Target discovered for the treatment of pancreatic cancer

A team at the Institute of Biochemistry at Kiel University has found a way to inhibit the function of the tumor-causing protein MYC. This can be used to develop new drugs.

MYC genes and the resulting proteins are the key drivers of many types of cancer. "It really is one of the most important, if not the most important oncogene in humans," said Professor Elmar Wolf, Director of the Institute of Biochemistry of the Faculty of Medicine at Kiel University (CAU).

This is why researchers across the globe are looking for possible ways to switch off this cancer gene in order to develop new approaches to cancer treatments. However, no inhibitor has yet reached clinical application.

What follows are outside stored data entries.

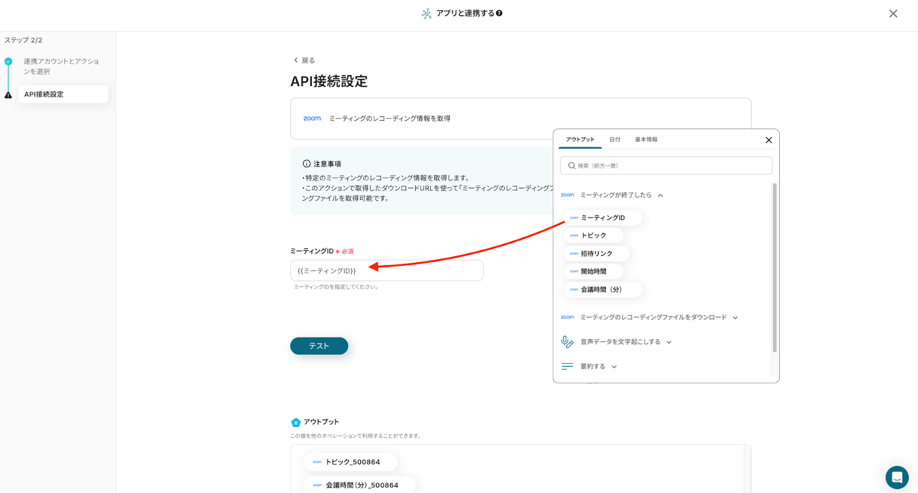Expand the 音声データを文字起こしする section
Image resolution: width=918 pixels, height=493 pixels.
point(669,343)
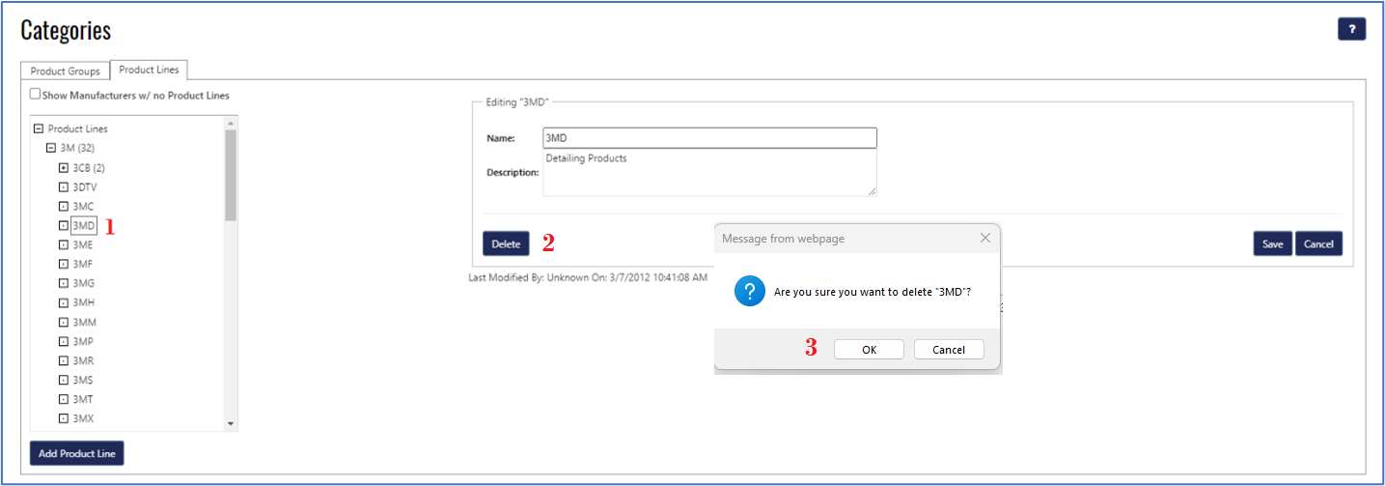Click Cancel in the editing panel
The height and width of the screenshot is (486, 1385).
1318,244

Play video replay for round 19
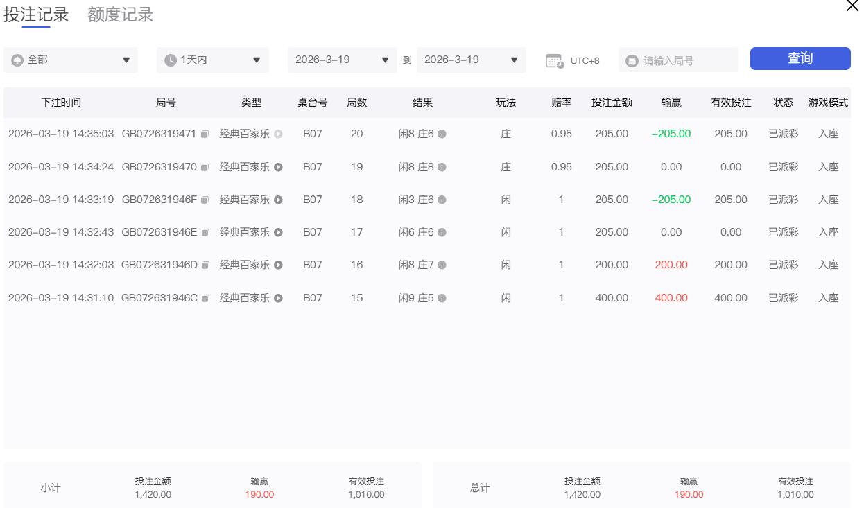tap(279, 167)
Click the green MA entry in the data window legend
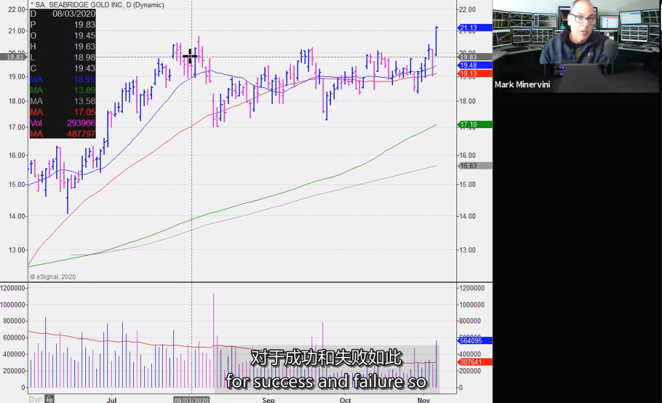The image size is (662, 403). tap(61, 91)
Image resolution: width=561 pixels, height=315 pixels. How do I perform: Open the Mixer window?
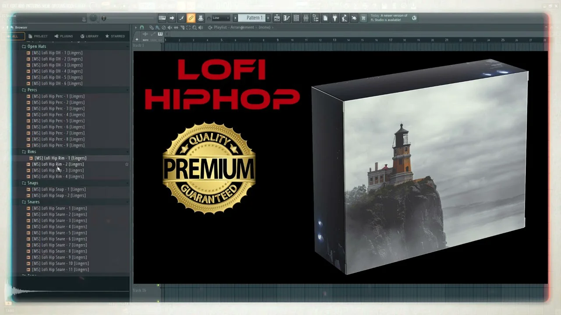point(306,18)
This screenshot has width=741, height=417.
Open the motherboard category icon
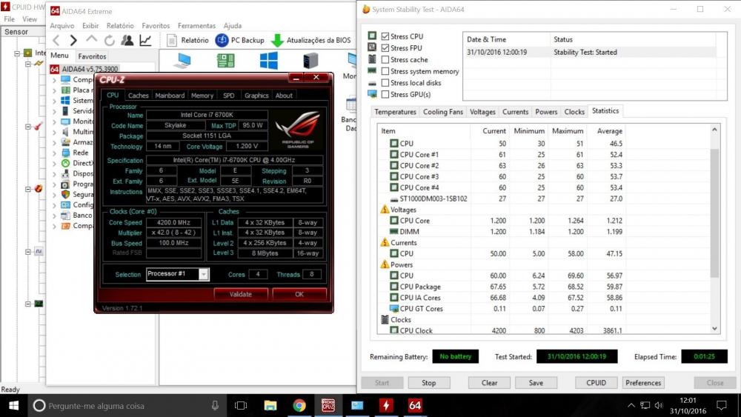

As it is difficult to target MYC directly, Wolf's working group is pursuing an indirect approach via the necessary binding partners. This is because the cancer-promoting function of MYC is conveyed through binding to other proteins. Wolf and his team have identified one of these essential binding partners in cell culture and animal models for pancreatic cancer.

The work, which was published in the journal Gut, demonstrates that only very few MYC binding partners are important for the progression of pancreatic cancer. One of these is the protein RUVBL1.

"The absence of this protein restricted the tumor growth of pancreatic cancer cells the most compared to the other binding partners investigated," explained first author Markus Vogt, a doctoral candidate in Wolf's working group. Switching off RUVBL1 led to a significant reduction in the size of the tumors in the pancreas and to the migration of immune cells into the tumor.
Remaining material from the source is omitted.